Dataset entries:
########
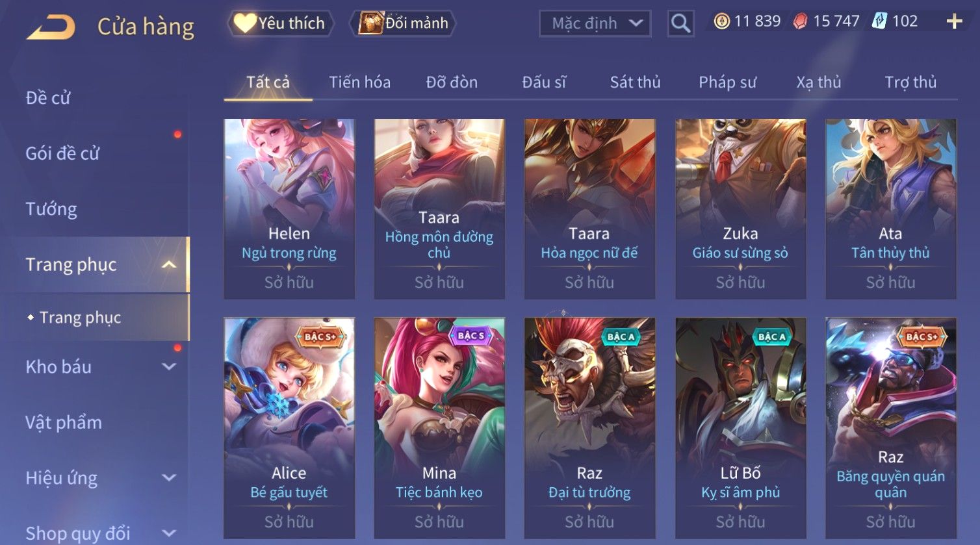Screen dimensions: 980x545
Task: Click the heart icon for Yêu thích
Action: [245, 23]
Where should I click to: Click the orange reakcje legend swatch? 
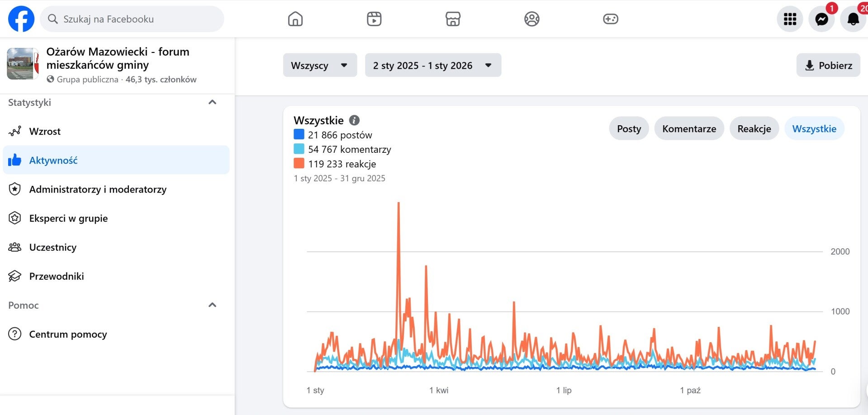click(299, 164)
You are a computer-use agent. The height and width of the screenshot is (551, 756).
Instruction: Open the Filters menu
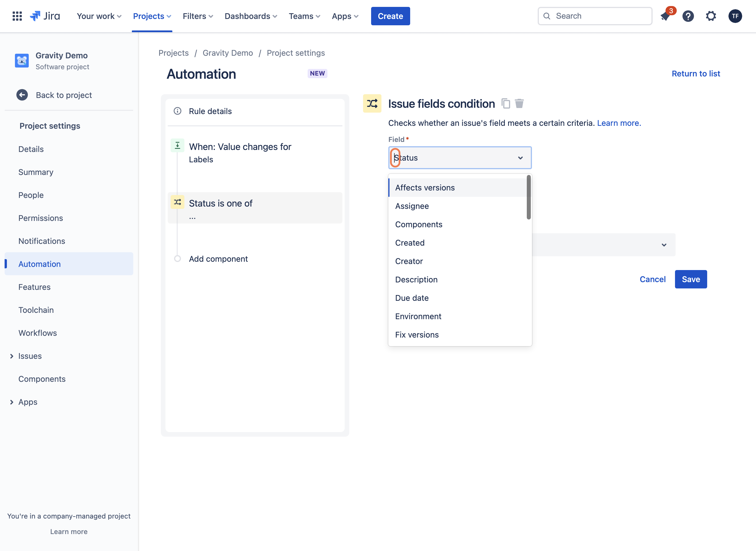coord(198,16)
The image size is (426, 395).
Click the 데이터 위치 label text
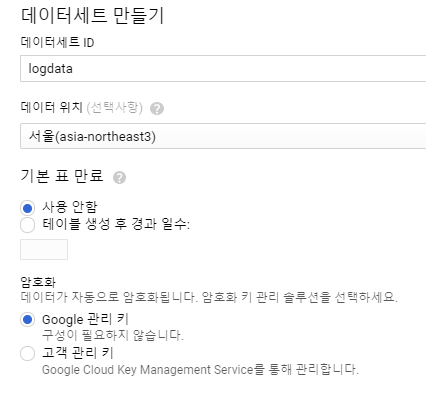click(51, 107)
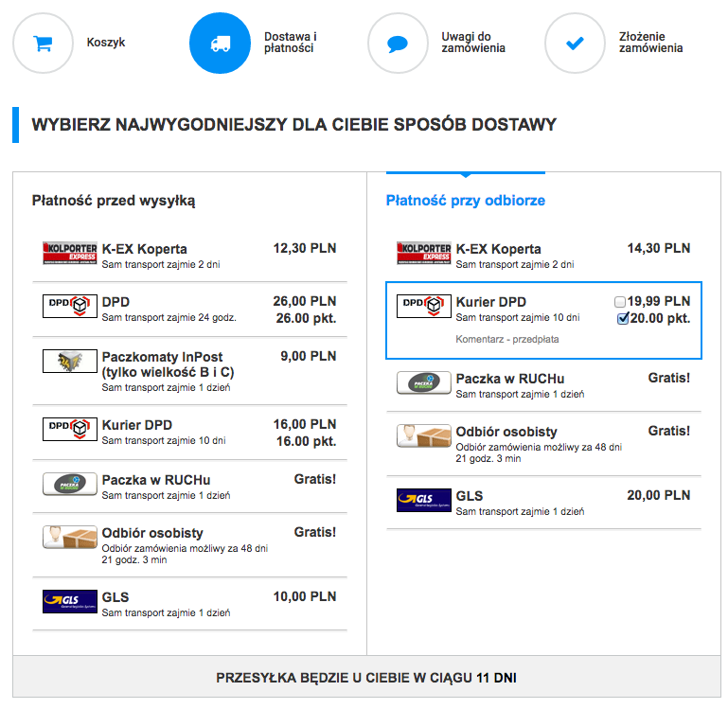
Task: Click Koszyk step label
Action: (x=106, y=43)
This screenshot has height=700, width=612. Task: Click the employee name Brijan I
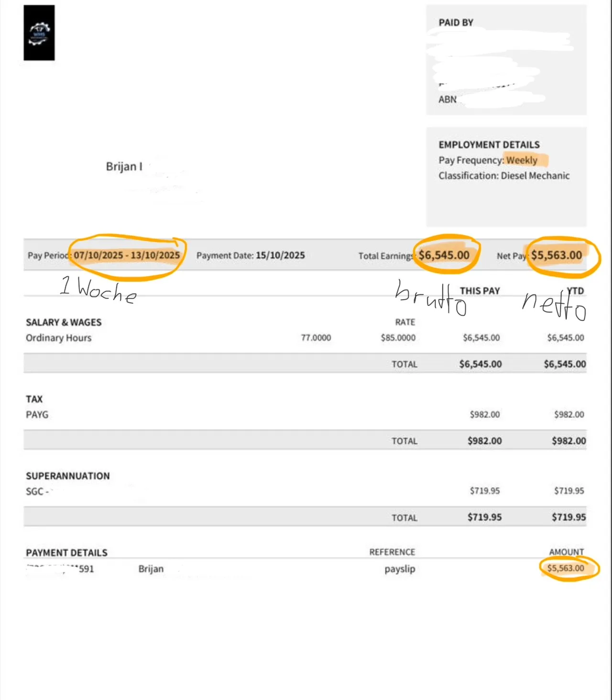[124, 166]
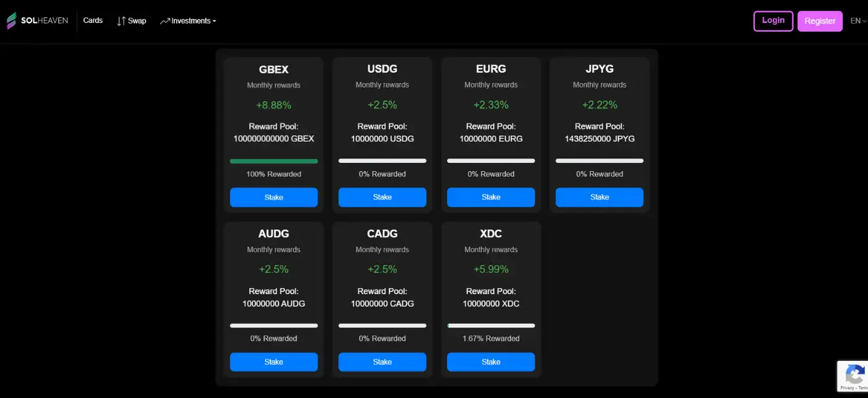Click the reCAPTCHA Privacy link
This screenshot has height=398, width=868.
846,387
########
**EXERCISE GOAL:** Your copy should hold only the lines running from the one that contains "You are a computer-use" through the final line of the data; transcribe them exactly, both ends included, and leave pictures out.

**RESULT OF THIS EXERCISE:**
You are a computer-use agent. The height and width of the screenshot is (551, 756).
Instruction: Open the Filters menu
coord(198,16)
The image size is (426, 395).
Click the 데이터 위치 label text
click(51, 107)
Task: Click Koszyk step label
Action: (x=106, y=43)
This screenshot has height=700, width=612. Task: Click the employee name Brijan I
[124, 166]
Click the reCAPTCHA Privacy link
This screenshot has height=398, width=868.
846,387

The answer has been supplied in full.